椹野道流(ふしの・みちる)さん●兵庫県生まれ。1996年「人買奇談」で第3回ホワイトハート大賞エンタテインメント小説部門の佳作を受賞。また法医学者、監察医の経験を生かし「鬼籍通覧」シリーズなどのミステリも発表。ほか『最後の晩ごはん』など著書多数。

〈もうずいぶん昔の話です〉、書き出しが優しく語りかける。ワンス・アポン・ア・タイム、物語は美しい布張りの本をめくるように始まる。
本書は椹野道流さんが〈まだコムスメだった〉頃、80代の祖母と二人で英国に行った旅の記録だ。

「’90年代だと思います」(椹野さん)。正月の親戚の集まりで、英国留学中の思い出話を大人たちにせがまれた。問われるままに語ったところ、祖母が〈一生に一度でいいからイギリスに行きたい。お姫様のような旅をしてみたいわ〉と言い出した。伯父たちの手配により、その願いは実現することとなる。
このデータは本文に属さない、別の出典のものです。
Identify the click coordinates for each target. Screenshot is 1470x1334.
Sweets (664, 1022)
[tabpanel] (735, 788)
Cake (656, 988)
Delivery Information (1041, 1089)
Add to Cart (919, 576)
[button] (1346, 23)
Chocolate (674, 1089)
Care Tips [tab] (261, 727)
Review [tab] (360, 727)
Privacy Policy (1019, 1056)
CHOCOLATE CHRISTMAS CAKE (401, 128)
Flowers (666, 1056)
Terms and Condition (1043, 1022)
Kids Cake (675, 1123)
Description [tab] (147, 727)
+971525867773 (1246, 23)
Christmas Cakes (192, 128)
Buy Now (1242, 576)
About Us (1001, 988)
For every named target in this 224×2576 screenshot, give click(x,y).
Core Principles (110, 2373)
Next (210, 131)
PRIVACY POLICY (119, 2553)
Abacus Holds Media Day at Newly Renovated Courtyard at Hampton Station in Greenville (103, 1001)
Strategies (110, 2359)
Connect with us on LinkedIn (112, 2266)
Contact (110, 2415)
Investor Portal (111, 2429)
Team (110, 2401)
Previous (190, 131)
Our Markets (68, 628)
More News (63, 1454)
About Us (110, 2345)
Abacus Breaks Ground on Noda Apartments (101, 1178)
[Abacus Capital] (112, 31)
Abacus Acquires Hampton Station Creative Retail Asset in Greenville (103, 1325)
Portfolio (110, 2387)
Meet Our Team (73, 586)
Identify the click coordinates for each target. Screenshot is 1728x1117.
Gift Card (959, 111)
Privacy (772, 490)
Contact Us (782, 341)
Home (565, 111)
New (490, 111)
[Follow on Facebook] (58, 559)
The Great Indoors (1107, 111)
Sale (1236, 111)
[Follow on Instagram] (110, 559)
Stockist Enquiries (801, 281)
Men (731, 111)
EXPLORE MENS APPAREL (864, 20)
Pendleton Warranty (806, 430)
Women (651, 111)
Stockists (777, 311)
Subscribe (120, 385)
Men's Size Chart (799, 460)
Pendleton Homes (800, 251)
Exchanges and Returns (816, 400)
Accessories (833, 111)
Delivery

高齢で持病もあるが、茶道・華道や謡(うたい)を能(よ)くし、美しく豪華なものを好む祖母のために用意されたのは、〈行き帰りは日本の航空会社のファーストクラス。宿泊はロンドン中心部の五つ星ホテル〉。出会ったCAやホテルのバトラーのプロのホスピタリティが、30年の時を経て椹野さんの記憶に蘇った。

「最近までずっと自宅で母の世話をしていたんです。最初シャキシャキしてた人がだんだんそうでなくなり、性格が尖鋭化してくる。困ったなというときに、この祖母と旅行に行ったことを思い出して、ものすごく助けになりました。母は祖母の娘ですから、尖ってくるところや気位の高さが似ているので」

〈大切なのは、お祖母様には何ができないかではなく、何をご自分でできるのかを見極めることだと思います〉。CAが語った言葉だ。

〈時間をかければできるのにできないと早急に決めつけて手を出したりするのは、結局、お相手の誇りを傷つけることに繋がりますから〉

「読者にも、介護する上での学びになると言ってくださる方がいて」

プリンセスグランマと行く豪奢なロンドン旅にうっとり。

旅における祖母のリクエストは、〈一流のデパートで買い物をして、最高のディナーを楽しみ、お友達に自慢できるような素敵なものをたくさん見たい〉。

留学時代の節約生活しか経験のない孫娘が、プロの手助けを得ながらミッションを遂行していく。その奮闘ぶりと、天然にしてスーパーポジティブな祖母姫のリアクション、その温度差が読みどころ。

疾走する筆致にのせられ、読む者は時に手に汗握り、時にニヤリとする。そしていつしか二人と一緒にハロッズ店内を回遊し、スコーンにクリームをたっぷりのせて頬張り、タキシード姿の美青年バトラーに恭しく手を取られるのだ。ああ、なんと贅沢な読みごこち。いろいろ世知辛い今こそ、こういう物語を読みたかったよ。

「本を出した時はヒヤヒヤしました。コロナ禍でみんな不自由しているし、困難を抱えておられる方も多い。昔のこととはいえ、他人の金で祖母と大名旅行した話なんて出していいのかな?と思って」

果たして寄せられた感想は、純粋に物語を愉しんだというものが多かった。「ありがたいな、と」

旅の暮らしで、祖母が孫娘を諭す人生の金言も味わい深い。美味しい紅茶とお菓子をお供に、ぜひ。